> _Seitentext_

################

1 Mehrsprachig werden: Nicht nur etwas für Kronprinzessinnen

Zu Beginn des Jahres 2018 erfreute eine Pressemitteilung die Weltöffentlichkeit:

»Prinzessin Charlotte wächst zweisprachig auf – Seit einigen Wochen besucht Prinzessin Charlotte nun den Kindergarten. Charlotte scheint zudem ein kleines Sprachtalent zu sein. Die kleine Prinzessin Charlotte scheint ein aufgewecktes Mädchen zu sein. Mit zwei Jahren geht sie bereits in den Kindergarten und lernt sogar eine Fremdsprache« (RED 2018).

################

> _Bereitgestellte Einträge_
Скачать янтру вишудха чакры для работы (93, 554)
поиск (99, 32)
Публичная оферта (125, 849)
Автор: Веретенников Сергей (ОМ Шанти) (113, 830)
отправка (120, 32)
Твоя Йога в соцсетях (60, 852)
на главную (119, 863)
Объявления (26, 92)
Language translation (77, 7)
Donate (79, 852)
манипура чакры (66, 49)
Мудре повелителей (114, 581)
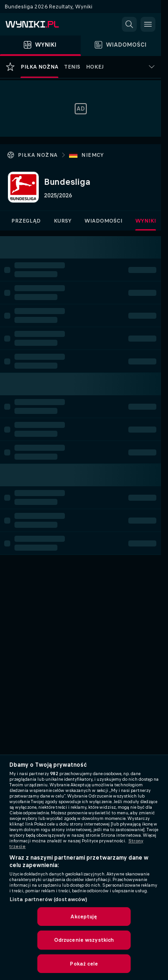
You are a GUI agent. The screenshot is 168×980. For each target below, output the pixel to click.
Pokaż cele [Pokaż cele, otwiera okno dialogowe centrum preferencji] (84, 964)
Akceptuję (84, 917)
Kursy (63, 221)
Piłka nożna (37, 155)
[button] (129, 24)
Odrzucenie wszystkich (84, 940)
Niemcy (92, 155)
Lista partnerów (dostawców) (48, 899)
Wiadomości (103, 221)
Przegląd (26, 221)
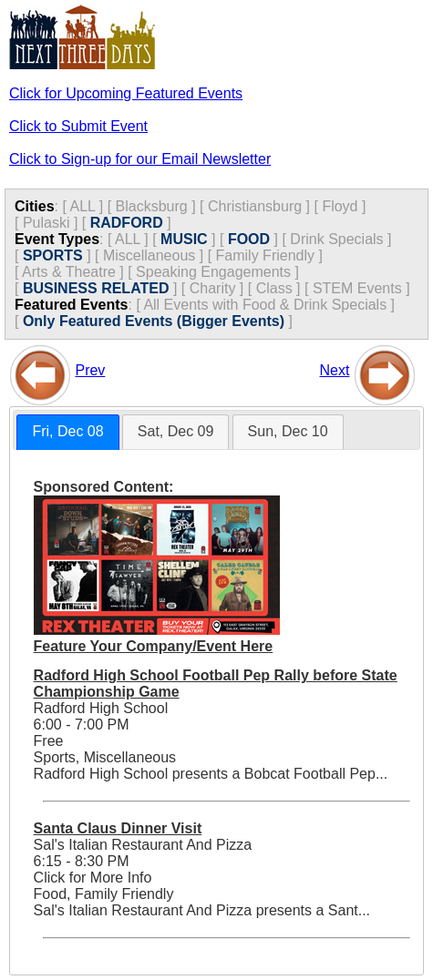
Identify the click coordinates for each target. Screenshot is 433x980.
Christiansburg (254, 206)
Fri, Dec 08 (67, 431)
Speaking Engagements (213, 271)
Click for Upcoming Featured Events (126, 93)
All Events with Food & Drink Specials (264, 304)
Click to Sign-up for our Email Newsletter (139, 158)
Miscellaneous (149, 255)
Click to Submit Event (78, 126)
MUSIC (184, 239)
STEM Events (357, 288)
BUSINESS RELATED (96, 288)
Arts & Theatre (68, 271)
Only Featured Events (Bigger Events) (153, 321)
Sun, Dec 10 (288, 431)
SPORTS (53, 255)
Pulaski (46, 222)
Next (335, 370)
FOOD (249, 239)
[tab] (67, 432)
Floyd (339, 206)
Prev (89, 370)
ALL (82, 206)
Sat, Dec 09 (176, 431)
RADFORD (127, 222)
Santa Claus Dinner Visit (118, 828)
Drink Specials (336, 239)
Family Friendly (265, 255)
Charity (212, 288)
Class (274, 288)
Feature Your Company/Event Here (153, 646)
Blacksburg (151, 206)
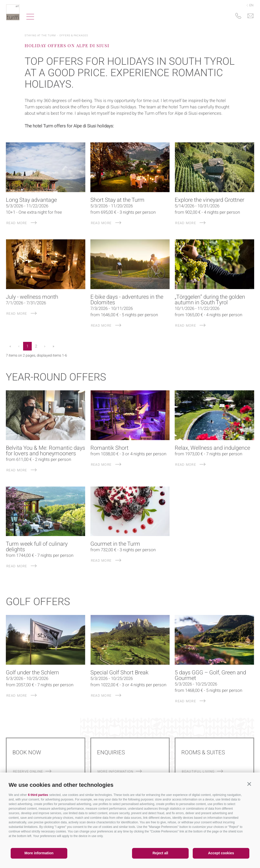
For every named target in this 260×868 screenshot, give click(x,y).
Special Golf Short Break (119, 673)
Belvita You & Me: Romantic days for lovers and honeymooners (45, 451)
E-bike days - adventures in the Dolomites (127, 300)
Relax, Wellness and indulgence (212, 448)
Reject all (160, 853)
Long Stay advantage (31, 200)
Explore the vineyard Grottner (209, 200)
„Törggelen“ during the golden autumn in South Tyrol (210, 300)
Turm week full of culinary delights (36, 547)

################

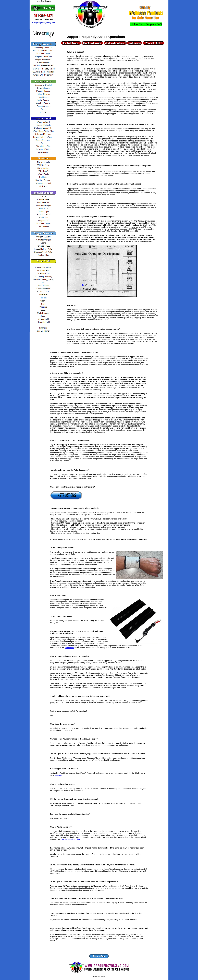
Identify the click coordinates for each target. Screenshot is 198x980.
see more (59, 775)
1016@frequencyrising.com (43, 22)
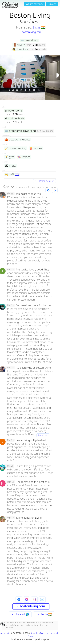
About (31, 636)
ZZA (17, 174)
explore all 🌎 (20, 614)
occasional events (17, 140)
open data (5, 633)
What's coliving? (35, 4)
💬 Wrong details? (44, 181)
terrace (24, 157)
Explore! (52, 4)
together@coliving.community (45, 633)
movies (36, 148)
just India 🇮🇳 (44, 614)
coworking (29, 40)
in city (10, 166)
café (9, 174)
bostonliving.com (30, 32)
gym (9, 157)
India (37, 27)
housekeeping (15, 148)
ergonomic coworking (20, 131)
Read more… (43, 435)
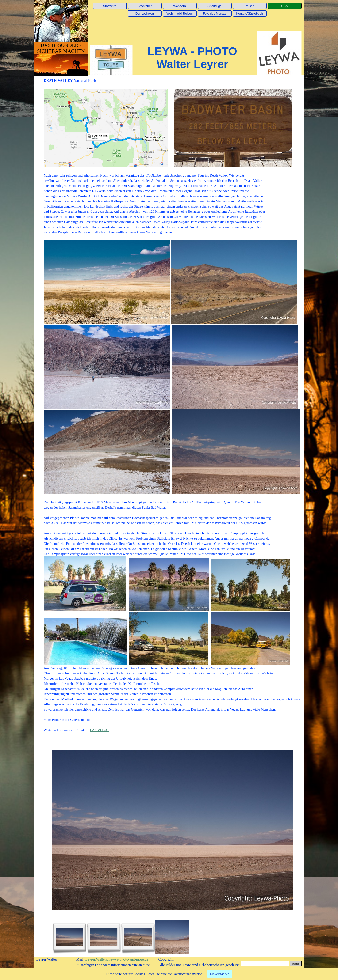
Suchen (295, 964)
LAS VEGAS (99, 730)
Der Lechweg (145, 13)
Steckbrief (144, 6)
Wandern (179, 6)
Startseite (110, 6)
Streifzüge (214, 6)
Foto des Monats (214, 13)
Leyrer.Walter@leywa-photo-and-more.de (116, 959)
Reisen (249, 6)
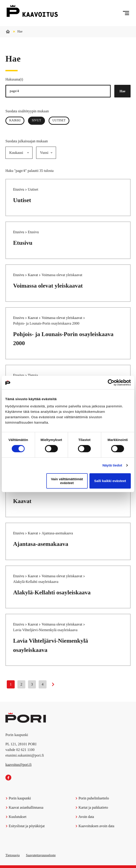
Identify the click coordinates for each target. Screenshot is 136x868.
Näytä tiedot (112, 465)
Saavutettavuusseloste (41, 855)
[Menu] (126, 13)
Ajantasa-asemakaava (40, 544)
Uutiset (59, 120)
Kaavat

################

> _Vorgegebene Anweisung 1_
Kopiere den Seitentext zur Mehrsprachigkeit vollständig und unverändert.
> _Vorgegebene Anweisung 2_
Stelle aus den Einträgen nur den Abschnitt von der Zeile mit "explore all 🌎 (20, 614)" bis einschließlich der Zeile mit "Read more… (43, 435)" als Markdown-Tabelle mit den Spalten „Nr.“ und „Zeile“ dar. Leerzeilen bleiben dabei weg.

> _Richtige Antwort 1_
1 Mehrsprachig werden: Nicht nur etwas für Kronprinzessinnen

Zu Beginn des Jahres 2018 erfreute eine Pressemitteilung die Weltöffentlichkeit:

»Prinzessin Charlotte wächst zweisprachig auf – Seit einigen Wochen besucht Prinzessin Charlotte nun den Kindergarten. Charlotte scheint zudem ein kleines Sprachtalent zu sein. Die kleine Prinzessin Charlotte scheint ein aufgewecktes Mädchen zu sein. Mit zwei Jahren geht sie bereits in den Kindergarten und lernt sogar eine Fremdsprache« (RED 2018).

> _Richtige Antwort 2_
| Nr. | Zeile |
|---|---|
| 1 | explore all 🌎 (20, 614) |
| 2 | occasional events (17, 140) |
| 3 | open data (5, 633) |
| 4 | What's coliving? (35, 4) |
| 5 | 💬 Wrong details? (44, 181) |
| 6 | terrace (24, 157) |
| 7 | Explore! (52, 4) |
| 8 | together@coliving.community (45, 633) |
| 9 | movies (36, 148) |
| 10 | just India 🇮🇳 (44, 614) |
| 11 | coworking (29, 40) |
| 12 | in city (10, 166) |
| 13 | café (9, 174) |
| 14 | bostonliving.com (30, 32) |
| 15 | gym (9, 157) |
| 16 | India (37, 27) |
| 17 | housekeeping (15, 148) |
| 18 | ergonomic coworking (20, 131) |
| 19 | Read more… (43, 435) |